Why Companies Get KAM Hopelessly Wrong & The Marketer’s Dilemma

This double-feature viewpoint combines two strategic truths that most organisations ignore to their own detriment:

  • Why Key Account Management (KAM) fails in practice, even when the intention is right
  • Why marketers are constantly torn between customers and shareholders — and what to do about it

Part 1 – Why Companies Get KAM Hopelessly Wrong

Despite 25+ years of Activity Based Costing, most companies still don’t understand the real profitability of their major customers. Instead, they continue allocating fixed costs by turnover, rewarding expensive-to-serve accounts and penalising the profitable ones. Malcolm argues that:

  • Most companies still think KAM is “just selling to big customers”
  • They deploy the wrong people — often salespeople without business acumen
  • KAM requires MBA-level generalists, not product pushers
  • Important customers hate being sold to — they want strategic solutions

Action Points:

  • Run activity-based costing on your top five accounts
  • Stop treating all customers as equal — some need investment, others need divestment
  • Segment accounts based on future profit potential and competitive strength

Part 2 – The Marketer’s Dilemma (Marketing Due Diligence)
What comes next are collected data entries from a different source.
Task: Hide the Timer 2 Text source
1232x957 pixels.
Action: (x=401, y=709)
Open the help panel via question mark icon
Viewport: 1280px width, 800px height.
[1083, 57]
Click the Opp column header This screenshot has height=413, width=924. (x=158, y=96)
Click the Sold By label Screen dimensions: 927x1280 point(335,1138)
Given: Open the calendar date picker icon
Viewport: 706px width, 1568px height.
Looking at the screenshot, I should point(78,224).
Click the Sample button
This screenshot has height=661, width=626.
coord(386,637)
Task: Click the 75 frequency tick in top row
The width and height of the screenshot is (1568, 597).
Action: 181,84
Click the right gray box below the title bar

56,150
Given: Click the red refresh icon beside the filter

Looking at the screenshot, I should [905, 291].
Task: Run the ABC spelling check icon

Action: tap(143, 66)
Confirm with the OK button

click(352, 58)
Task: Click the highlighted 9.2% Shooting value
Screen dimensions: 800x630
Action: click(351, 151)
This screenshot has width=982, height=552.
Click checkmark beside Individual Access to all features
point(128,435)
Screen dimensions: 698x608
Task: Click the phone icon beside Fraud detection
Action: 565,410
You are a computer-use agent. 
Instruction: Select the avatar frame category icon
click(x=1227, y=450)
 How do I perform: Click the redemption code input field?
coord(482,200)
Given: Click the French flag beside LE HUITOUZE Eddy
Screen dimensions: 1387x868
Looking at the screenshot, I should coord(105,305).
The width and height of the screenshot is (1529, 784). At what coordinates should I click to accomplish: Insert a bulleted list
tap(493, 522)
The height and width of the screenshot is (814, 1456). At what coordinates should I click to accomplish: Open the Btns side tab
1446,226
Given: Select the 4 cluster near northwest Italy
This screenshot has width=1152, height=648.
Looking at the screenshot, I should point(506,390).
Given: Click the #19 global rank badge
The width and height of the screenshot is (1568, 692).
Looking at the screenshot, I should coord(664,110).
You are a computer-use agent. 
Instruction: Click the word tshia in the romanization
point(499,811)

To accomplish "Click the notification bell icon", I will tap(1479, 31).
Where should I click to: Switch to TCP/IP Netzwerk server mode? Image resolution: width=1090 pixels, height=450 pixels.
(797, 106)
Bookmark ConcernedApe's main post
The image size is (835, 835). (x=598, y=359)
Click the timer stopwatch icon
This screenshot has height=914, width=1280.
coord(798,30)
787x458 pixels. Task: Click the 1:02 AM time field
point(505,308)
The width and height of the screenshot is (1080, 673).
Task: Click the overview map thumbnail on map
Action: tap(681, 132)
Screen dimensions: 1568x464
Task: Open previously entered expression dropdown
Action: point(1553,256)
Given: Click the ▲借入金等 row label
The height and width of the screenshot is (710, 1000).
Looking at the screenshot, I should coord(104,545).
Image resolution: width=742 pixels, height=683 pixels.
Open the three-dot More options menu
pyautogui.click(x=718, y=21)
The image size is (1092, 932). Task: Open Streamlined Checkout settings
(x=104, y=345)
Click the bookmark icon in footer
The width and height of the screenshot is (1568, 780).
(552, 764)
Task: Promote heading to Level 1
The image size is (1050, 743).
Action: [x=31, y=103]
Marketers are caught in a fundamental conflict:

  1. Customers want maximum value for minimum cost
  2. Shareholders want maximum return for minimum risk

Malcolm introduces Marketing Due Diligence as the tool to resolve this — a method to assess the risk embedded in marketing strategies, quantify it, and demonstrate their potential for shareholder value creation.

Marketing Due Diligence identifies three types of risk:

  • Market risk – Is the market as big as we think?
  • Share risk – Can we win the predicted share?
  • Profit risk – Can we deliver the expected margin?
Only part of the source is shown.